Christopher Nosnibor

It’s been a while since we last heard from New York’s purveyors of treble-blasting psychedelic post-punk noise – they slipped album number five, Pinned out back in the spring of 2018, since when they’ve been relatively quiet. Not that one of the contenders for the ‘loudest band in the world’ tag ever do quiet, in terms of volume of output, with an EP and self-released single in 2019.

The Hologram EP is the first release with a new lineup, whereby core member Oliver Ackermann is joined by John Fedowitz (bass) and Sandra Fedowitz (drums) of Ceremony East Coast, and comes from a difficult place at a difficult time, ‘with songs addressing the decay of connections, friendships lost, and the trials and tribulations of these troubled times, Hologram serves as an abstract mirror to the moment we live in’, details the press release. The tone is pretty apocalyptic: ‘Written and recorded during the on-going global pandemic and in the midst of the decline of civilization, Hologram is a sonic vaccine to the horrors of modern life.’

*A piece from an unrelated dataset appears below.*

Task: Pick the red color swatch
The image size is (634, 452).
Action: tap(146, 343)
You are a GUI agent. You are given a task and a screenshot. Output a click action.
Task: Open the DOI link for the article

And if Pinned was perhaps their most overtly 80s-sounding release, Hologram pushes the experimentalism that began to become pronounced from Transfixiation while amalgamating all of the elements that have featured across their career to date.

Previous singles ‘End of the Night’ and ‘I Might Have’ provide the opening salvoes: the former’s murky percussion-driven blast of noise is a bassy, booming, raw slice of fucked up psychedelia. Everything is warped, melting, overloading, like MBV covering The Monkees, and the latter being pretty much classic APTBS, a blur of three-chord rock ‘n’ roll riffing – the Jesus and Mary Chain as filtered through Black Rebel Motorcycle Club – minus any desire for even the slightest hint of polish.

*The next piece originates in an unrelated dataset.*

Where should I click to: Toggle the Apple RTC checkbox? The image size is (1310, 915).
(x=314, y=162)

‘Playing the Part’ is short, a melodic indie jangle with a light, easy melody and a melancholy that belies the breeziness as it emanates from the frayed edges. ‘In My Hive’ revisits the form of ‘Now It’s Over’ from Transfixiation, only it goes somewhere else – and if Transfixiation pushed the boundaries of songs that felt incomplete, fragmentary, as if the structures are only partial and prone to cracking and splintering apart as they go, then the Hive is being used as a piñata by some crazed maniacs, and all the while the insistent beat hammers away like a palpating heart in the midst of a panic attack.  

Things gets slower and dreamier with the slow-unfurling shoegaze wisps of closer ‘I Need You’. With a Cure-like wistfulness, it’s again familiar territory, particularly in context of Pinned, but also songs like ‘Dissolved’ from Worship. Where this differs, again, is in the production: the brutal shards of feedback still swirl and soak the bass and vocals and at times almost bury the sparse drums, but whereas before the EQ was geared toward the top-end and walls of ear-splitting treble, there’s a lot of mid- and lower-range present here, which creates a more subdued and less attacking sound.

As with everything APTBS do, it sounds distinctively like ABPTBS, but once again, sounds and feels different, and the mood on Hologram is as much the departure as any aspect of the songwriting or sound itself. Whereas there has historically been a sense of obliterative catharsis about the shattering noise that defines their catalogue, Hologram feels darker and more introspective, and it feels fitting.